English Dolby Digital 5.1 is strong, cleanly handling a number of potentially indecipherable accents with a relative ease. The trumpet-heavy music by Calexico, which will no doubt inspire thoughts of classic westerns, is nicely spread out across the soundfield. Gunfire is well-emphasized. Overall separation could be a little stronger (although I admit I might just be reflecting on the Blu-Ray's HD audio), but on the whole, I had no real problems with this audio track. Five subtitle tracks are also available: an English track with black boxes around the words to separate them from anything on-screen, one without the boxes, Spanish and Portuguese subtitles, and subtitles for the audio commentary track.
Audio commentary by director/writer John Michael McDonagh and actors Brendan Gleeson and Don Cheadle: Lighthearted, but perhaps less informative than I expected: no discussion here of the script's genesis, the actors becoming involved, the extent to which John Michael's brother, Martin McDonagh (director/writer of the wonderful In Bruges and executive producer of The Guard) helped or didn't help. Still, it's fun to listen to the trio (especially Gleeson) giggling over things like Gleeson's character sniffing his fingers, whether or not Don Cheadle helped cover for Whitey Bulger, the audience's understanding of the jokes, and the imaginary sequel they'll all be back for.
"The Making of The Guard" (19:21): a breezy behind-the-scenes look that actually does a good job of capturing the upbeat atmosphere of the set, which is rare in an EPK. An unseen interviewer (director Elizabeth Eves, no doubt) wanders around getting the usual EPK information, but does so with a light touch that results in many of the actors chuckling through their interviews. Viewers will no doubt appreciate the chance to see Don Cheadle's Christopher Walken impression, a hilarious montage of McDonagh slightly adjusting various pieces of various sets, and everyone just appearing to have a great time working on the movie. If only all EPKs were this likable.
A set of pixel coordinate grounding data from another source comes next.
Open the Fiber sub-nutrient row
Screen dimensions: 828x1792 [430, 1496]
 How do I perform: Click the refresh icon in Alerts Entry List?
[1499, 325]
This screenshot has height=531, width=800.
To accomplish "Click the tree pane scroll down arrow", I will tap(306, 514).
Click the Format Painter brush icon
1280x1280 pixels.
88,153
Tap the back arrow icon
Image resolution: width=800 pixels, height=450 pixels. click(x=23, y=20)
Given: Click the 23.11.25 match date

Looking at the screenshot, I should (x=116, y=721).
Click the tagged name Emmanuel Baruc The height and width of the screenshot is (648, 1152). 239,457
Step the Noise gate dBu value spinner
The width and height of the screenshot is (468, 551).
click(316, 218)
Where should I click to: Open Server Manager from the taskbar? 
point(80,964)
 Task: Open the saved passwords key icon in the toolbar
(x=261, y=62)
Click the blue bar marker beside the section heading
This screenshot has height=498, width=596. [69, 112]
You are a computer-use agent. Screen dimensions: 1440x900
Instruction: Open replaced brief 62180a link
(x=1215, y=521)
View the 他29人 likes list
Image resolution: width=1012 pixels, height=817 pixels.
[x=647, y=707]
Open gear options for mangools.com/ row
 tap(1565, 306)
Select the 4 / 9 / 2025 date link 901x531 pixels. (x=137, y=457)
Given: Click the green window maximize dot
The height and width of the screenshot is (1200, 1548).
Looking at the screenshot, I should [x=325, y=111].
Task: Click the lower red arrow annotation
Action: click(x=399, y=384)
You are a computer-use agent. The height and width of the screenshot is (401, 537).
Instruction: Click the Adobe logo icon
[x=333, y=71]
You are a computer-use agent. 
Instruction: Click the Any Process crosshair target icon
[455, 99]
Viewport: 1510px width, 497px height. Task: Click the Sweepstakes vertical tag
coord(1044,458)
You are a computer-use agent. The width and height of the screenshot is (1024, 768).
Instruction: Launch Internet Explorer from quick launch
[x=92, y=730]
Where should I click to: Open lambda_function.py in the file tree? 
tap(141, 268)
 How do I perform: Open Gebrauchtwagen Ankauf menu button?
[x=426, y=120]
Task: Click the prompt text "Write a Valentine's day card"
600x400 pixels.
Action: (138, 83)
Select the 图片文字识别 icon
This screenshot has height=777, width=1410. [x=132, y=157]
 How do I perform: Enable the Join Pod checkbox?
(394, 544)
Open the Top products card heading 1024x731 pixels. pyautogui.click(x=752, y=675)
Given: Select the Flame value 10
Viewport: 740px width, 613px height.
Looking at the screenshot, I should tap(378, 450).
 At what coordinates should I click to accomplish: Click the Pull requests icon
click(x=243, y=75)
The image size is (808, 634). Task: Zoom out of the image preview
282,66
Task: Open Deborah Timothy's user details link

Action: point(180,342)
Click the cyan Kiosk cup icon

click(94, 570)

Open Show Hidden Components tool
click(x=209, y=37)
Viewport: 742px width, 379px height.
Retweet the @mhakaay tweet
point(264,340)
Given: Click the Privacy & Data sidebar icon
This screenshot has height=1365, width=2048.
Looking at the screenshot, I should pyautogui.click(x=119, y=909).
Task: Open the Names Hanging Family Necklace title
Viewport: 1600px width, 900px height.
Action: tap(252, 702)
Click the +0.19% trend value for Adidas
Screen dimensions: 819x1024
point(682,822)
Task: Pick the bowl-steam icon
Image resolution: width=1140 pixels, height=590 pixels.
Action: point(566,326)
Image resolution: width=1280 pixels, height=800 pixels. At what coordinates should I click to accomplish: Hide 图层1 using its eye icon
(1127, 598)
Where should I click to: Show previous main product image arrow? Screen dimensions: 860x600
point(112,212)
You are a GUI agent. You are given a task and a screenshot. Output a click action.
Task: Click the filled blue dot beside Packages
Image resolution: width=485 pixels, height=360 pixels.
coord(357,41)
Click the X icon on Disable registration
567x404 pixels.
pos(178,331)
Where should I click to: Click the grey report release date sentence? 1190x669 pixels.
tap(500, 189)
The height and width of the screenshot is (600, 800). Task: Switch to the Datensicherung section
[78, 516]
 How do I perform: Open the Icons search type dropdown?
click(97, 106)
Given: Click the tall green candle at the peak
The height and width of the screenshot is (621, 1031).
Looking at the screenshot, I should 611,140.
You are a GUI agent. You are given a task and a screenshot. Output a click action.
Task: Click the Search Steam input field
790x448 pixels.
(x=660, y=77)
"The Second Death" (11:32): A dramatic short film by John Michael, with several cast members from The Guard and an early version of the Gerry Boyle character.
Outtakes (3:05): Pretty standard-issue, but offers a few good chuckles.
"Q&A With Actors Brendan Gleeson, Don Cheadle, and Director John Michael McDonagh" (18:09): Standard Q&A, which means the questions are a little bit dry, and the actors and director try and make the best of them. The loose chat does cover some of the topics ignored by the commentary, such as reflections upon the script.
3 deleted scenes (6:07) and 12 extended and alternate scenes (18:37): They may be an amusing moment or two here, but the vast majority of material here was wisely cut from the finished film. Many of the latter are also extended only by a line or two, yet are essentially presented in their entirety.
Trailers for Higher Ground, Life Above All, Take Shelter, A Dangerous Method, Carnage, and The Skin I Live In play before the main menu. The Guard's original theatrical trailer has also been included.
Wickedly funny and sharply observant, The Guard is a triumph of character development, thanks both to the writer/director and his two excellent leads, and one of the year's best films. The DVD leaves a little something to be desired in terms of picture quality (which isn't entirely Sony's fault), but it's still plenty watchable. A highly entertaining commentary track and a selection of video extras that hits all the bases (even if, say, the deleted scenes were better left out of the movie, they're here, and that's what's important) round out the package. Highly recommended.